Segment Start: DATA PROVIDED
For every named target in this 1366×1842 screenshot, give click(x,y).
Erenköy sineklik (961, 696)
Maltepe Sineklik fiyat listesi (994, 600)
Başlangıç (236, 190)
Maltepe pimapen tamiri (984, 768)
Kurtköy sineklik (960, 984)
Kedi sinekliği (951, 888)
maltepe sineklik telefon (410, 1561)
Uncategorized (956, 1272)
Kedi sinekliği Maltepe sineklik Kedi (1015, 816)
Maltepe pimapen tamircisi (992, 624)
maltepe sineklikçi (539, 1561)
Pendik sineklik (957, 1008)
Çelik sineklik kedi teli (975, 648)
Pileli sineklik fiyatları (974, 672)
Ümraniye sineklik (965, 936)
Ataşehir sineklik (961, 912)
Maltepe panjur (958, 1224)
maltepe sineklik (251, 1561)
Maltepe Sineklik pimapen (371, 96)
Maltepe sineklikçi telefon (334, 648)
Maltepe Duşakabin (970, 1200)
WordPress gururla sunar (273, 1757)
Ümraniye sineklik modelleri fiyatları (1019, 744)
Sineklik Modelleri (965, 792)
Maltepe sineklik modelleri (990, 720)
Segment End: DATA PROVIDED
Segment Start: DATA PROVIDED
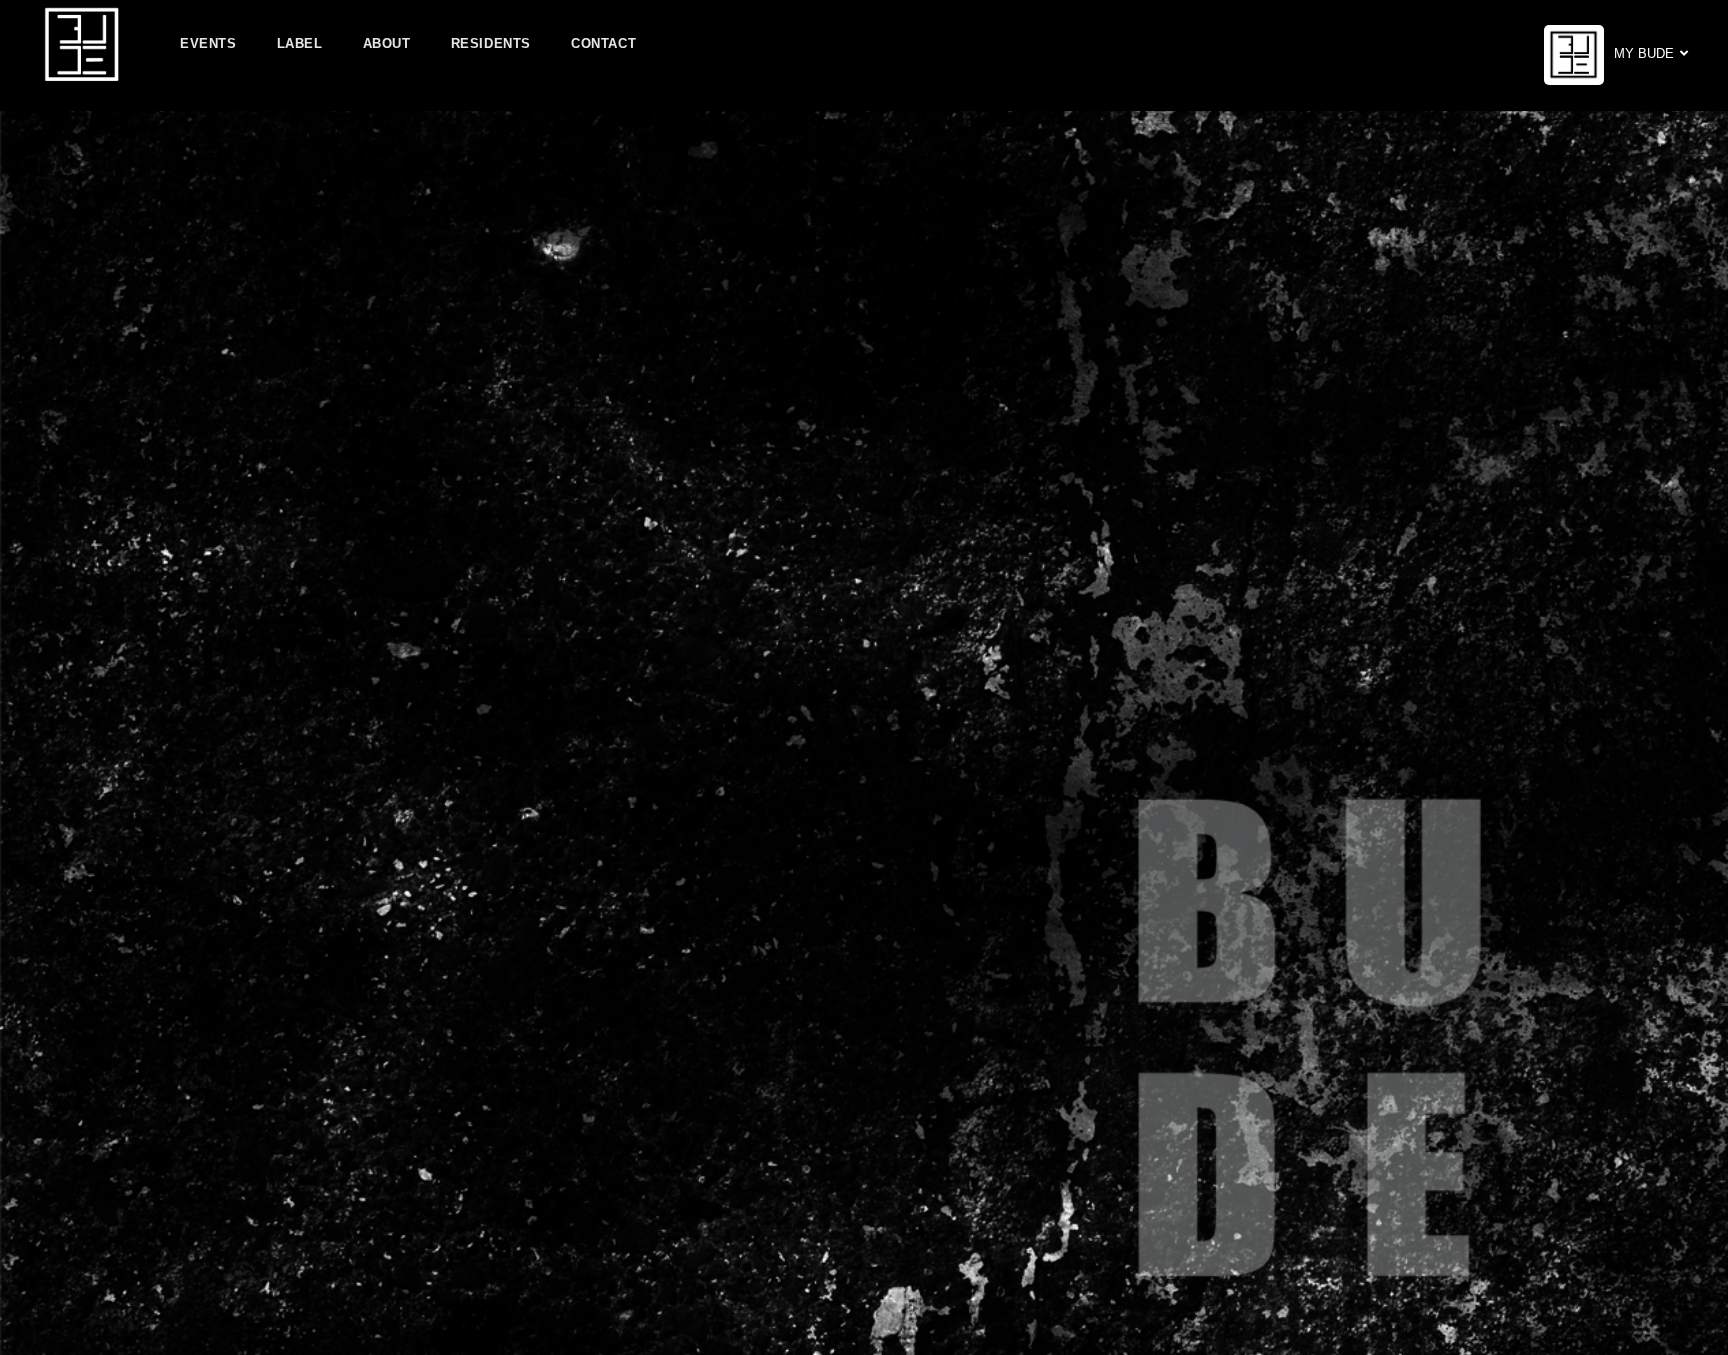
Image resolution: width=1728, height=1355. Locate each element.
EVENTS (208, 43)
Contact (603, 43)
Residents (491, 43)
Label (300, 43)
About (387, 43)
Segment End: DATA PROVIDED
WHAT YOU ARE ASKED TO DO ▸ Please make an exact copy of the lines above from the line with "For every named" through the line with "maltepe sineklikçi (539, 1561)", both ends included.

WRITTEN SOLUTION ▸
For every named target in this 1366×1842 screenshot, give click(x,y).
Erenköy sineklik (961, 696)
Maltepe Sineklik fiyat listesi (994, 600)
Başlangıç (236, 190)
Maltepe pimapen tamiri (984, 768)
Kurtköy sineklik (960, 984)
Kedi sinekliği (951, 888)
maltepe sineklik telefon (410, 1561)
Uncategorized (956, 1272)
Kedi sinekliği Maltepe sineklik Kedi (1015, 816)
Maltepe pimapen tamircisi (992, 624)
maltepe sineklikçi (539, 1561)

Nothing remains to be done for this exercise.